Trotz Drängen der Opposition und von Medien schiebt die Bundesregierung eine Stärkung der Presse-Auskunftsrechte auf die lange Bank. Dies geht es einer Antwort der Regierung auf eine Grünen-Anfrage hervor, die dem Tagesspiegel vorliegt. Demnach betont das zuständige Bundesinnenministerium zwar, die Meinungsbildung dazu sei „nicht abgeschlossen“. Auf die Frage, ob die gegenwärtige Rechtslage genüge, verwies es aber auf eine ältere Entscheidung des Bundesverfassungsgerichts, das die Situation „nicht beanstandet“ habe.
„Damit besteht die Gefahr, dass auch in dieser Wahlperiode ein den rechtsstaatlichen Anforderungen genügendes Gesetz nicht verabschiedet wird“, kritisiert die netzpolitische Sprecherin der Grünen-Fraktion Tabea Rößner. Die Regierung ignoriere den schwarz-roten Koalitionsvertrag, mit dem sich die Partner auf eine Stärkung der Medien-Auskunftsrechte geeinigt hätten.
Die SPD fordert Dokumentenzugang - auch im Kanzleramt
Heikel ist daran, dass die Regierung damit ein Vorhaben ablehnt, das für ihr eigenes Handeln mehr Transparenz schaffen würde. Denn es würde für alle Bundesbehörden gelten, einschließlich Ministerien und Kanzleramt. So hatte die SPD-Fraktion zuletzt gefordert, darin auch Ansprüche auf Dokumentenzugang für Medienvertreter zu verankern. Diese gibt es zwar auch nach dem Informationsfreiheitsgesetz (IFG). Im Streitfall lassen sich IFG-Klagen aber nicht für eilige Recherchen durchsetzen. Mit ihrer Verweigerungshaltung gegenüber einem neuen Pressegesetz schützt sich die Regierung so selbst vor schnellen journalistischen Investigationen. Gerichtliche Streitigkeiten in so genannten Hauptsachverfahren dauern oft mehrere Jahre. Die Union stellte sich gegen den SPD-Vorstoß.

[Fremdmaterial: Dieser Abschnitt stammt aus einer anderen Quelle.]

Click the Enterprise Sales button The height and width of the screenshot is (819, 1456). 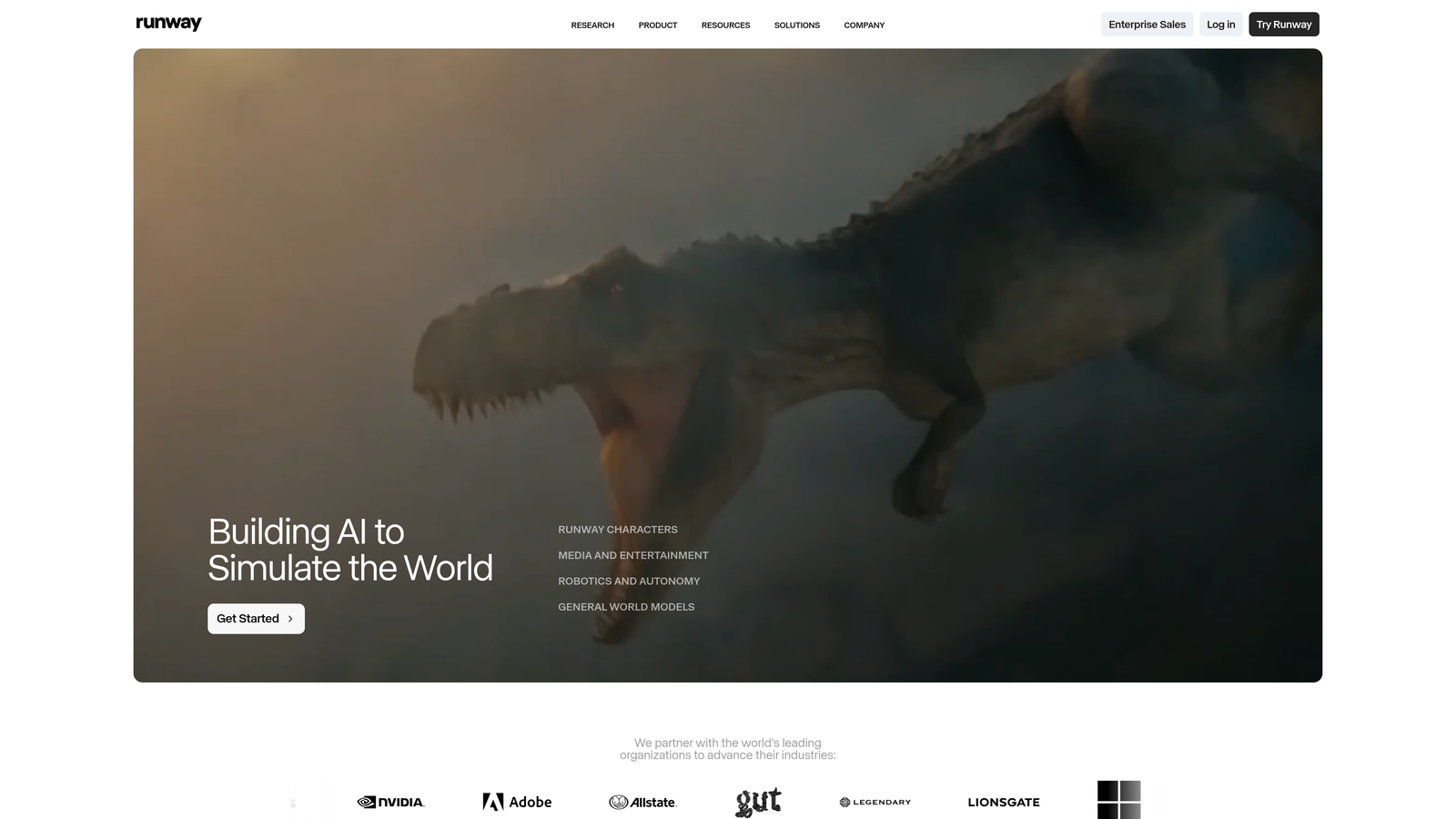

Presse und Rundfunk kritisieren "Missachtung journalistischer Arbeit"
Medienvertreter können sich gegenüber Bundesbehörden bisher nur auf die im Grundgesetz geschützte Pressefreiheit aus Artikel fünf berufen. Ein Dokumentenzugang wird dadurch nicht eröffnet. Die Bundesregierung sei sich „der Reichweite der Gewährleistungen des Art. 5 Abs. 1 S. 2 GG bewusst“, heißt es weiter. Bei Auskunftsverlangen werde die „erforderliche Gesamtabwägung“ vorgenommen. Praktiken oder Anordnungen, bestimmten Medien Informationszugänge zu versperren, gebe es keine.
Vor einem Monat hatte ein Medienbündnis aus Journalistengewerkschaften, Verlegern, ARD und ZDF sowie dem Deutschen Presserat und dem Verband privater Medien appelliert, eine Informationsgesetz zu erlassen. Die bisherige Ablehnung komme einer „Missachtung journalistischer Arbeit“ gleich.